THE MAASAI
By: David Rilley-Harris, Curator, DITSONG: National Museum of Military History (DNMMH)

A group of Maasai people demonstrating the jumping dance (Photograph by Bjørn Christian Tørrissen, bjornfree.com/PR).
More than one million Maasai people live in a region on the east coast of Africa, which encompasses Central and Southern Kenya and Northern Tanzania. Their traditional Nilotic language is called Maa, but most of the Maasai speak English and Swahili. They are pastoralists and are sub-divided into twenty-two tribes, each with its dialect and customs (the Keekonyokie, Damat, Purko, Wuasinkishu, Siria, Laitayiok, Loitai, Kisonko, Matapato, Dalalekutuk, Loodokolani, Kaputiei, Moitanik, Ilkirasha, Samburu, Lchamus, Laikipia, Loitokitoki, Larusa, Salei, Sirinket, and Parakuyo). Some Maasai customs are related to the customs of people from territories north of their own region and south of Egypt. They have a fearsome reputation as warriors and cattle rustlers in their own region. Their primary combat weapon is the shield and spear, but they also use swords, throwing clubs, or bows and arrows. Maasai warriors would decorate their shields with information, including their age, rank, home village, lineage, and military accomplishments. They were known to accurately throw a club at a target up to one hundred meters away. In pitched battles, one Maasai tactic was for some warriors to throw clubs at the enemy in a high arc making their enemies look upwards. Then other Maasai warriors would throw spears in a lower arc to hit the distracted foe.

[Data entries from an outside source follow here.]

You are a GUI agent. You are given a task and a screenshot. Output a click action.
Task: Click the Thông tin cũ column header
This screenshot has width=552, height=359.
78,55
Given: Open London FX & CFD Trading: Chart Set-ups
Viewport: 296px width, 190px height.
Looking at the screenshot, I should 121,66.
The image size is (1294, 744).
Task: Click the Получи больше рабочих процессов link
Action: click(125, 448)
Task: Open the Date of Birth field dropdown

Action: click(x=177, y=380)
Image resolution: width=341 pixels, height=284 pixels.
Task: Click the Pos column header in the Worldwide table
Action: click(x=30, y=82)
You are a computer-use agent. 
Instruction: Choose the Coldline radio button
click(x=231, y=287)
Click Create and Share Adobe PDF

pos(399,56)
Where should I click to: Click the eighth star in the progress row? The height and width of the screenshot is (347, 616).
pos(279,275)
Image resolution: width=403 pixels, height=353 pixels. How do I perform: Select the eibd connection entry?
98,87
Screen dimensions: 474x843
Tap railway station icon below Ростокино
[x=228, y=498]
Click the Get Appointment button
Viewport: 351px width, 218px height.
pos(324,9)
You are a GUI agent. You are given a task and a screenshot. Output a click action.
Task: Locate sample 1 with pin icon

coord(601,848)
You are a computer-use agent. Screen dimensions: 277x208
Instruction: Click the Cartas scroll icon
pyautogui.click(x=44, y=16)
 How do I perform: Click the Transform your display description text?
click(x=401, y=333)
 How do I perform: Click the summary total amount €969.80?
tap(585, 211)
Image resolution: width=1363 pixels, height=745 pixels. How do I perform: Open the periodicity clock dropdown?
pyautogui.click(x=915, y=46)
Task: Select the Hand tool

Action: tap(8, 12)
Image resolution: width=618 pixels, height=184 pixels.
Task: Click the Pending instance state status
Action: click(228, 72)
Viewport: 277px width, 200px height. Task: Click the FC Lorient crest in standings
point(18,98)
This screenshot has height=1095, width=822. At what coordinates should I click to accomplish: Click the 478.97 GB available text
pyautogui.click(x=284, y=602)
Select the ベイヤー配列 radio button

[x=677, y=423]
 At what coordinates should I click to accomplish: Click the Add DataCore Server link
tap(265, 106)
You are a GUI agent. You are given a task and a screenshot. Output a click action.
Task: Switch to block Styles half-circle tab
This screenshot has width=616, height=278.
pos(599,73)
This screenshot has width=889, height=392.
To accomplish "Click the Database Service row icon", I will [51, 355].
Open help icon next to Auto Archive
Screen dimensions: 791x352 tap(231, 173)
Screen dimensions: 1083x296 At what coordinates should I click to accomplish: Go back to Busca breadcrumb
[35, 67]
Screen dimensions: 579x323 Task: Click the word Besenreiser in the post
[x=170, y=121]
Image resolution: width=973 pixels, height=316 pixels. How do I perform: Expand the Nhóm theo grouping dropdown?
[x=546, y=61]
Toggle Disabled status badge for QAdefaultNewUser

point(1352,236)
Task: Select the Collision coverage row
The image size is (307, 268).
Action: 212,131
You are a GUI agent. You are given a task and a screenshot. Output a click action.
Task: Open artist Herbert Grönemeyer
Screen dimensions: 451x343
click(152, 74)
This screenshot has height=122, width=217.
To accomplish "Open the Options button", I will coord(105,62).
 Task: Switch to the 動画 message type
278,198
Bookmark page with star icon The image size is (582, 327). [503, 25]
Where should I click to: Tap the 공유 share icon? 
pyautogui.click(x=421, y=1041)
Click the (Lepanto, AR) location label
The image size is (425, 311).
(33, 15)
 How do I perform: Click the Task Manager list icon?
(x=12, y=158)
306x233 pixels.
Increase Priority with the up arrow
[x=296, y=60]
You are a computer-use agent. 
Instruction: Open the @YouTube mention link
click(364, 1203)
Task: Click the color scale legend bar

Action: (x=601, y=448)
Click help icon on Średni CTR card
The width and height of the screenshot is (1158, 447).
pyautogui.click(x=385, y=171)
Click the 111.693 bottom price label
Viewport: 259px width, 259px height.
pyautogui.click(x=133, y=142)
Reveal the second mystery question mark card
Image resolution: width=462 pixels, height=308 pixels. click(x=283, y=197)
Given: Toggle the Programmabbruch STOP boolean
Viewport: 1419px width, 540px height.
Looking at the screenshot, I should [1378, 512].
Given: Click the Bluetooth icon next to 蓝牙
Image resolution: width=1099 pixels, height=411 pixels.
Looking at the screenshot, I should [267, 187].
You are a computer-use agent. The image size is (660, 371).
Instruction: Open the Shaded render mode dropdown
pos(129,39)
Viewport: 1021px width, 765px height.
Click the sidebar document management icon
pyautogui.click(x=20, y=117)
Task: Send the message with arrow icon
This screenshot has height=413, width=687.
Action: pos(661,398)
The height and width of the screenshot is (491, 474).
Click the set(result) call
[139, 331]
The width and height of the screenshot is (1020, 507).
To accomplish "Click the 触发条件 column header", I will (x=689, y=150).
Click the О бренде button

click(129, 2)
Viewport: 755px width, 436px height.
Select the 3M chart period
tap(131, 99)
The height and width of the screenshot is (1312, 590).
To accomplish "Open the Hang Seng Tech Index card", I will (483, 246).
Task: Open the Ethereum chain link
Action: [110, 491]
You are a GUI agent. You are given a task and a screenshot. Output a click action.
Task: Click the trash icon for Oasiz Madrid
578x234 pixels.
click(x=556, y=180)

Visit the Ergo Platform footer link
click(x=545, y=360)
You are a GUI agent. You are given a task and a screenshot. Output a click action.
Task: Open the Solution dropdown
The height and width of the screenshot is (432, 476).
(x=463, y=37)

Maasai spear (Weapon Collection: DITSONG: National Museum of Military History (DNMMH).
There was probably contact between the Maasai people and the Roman Empire, which conquered Egypt. The ancient Egyptians knew people south of their borders which they described as great archers, and the Egyptians would have known the Maasai. There is a theory that the customary red clothing of the Maasai is somehow related to the red uniforms of the Roman legions. Maasai clothing is dyed using the root of a gakaraku kairu or the stem of the chesalei plant. The Roman Empire used auxiliaries (foreign units) in their military, and some have even thought of the Maasai as a possible lost legion of the Roman Empire. The Maasai sword has also been said to have similarities to the miniature version of the Roman gladius.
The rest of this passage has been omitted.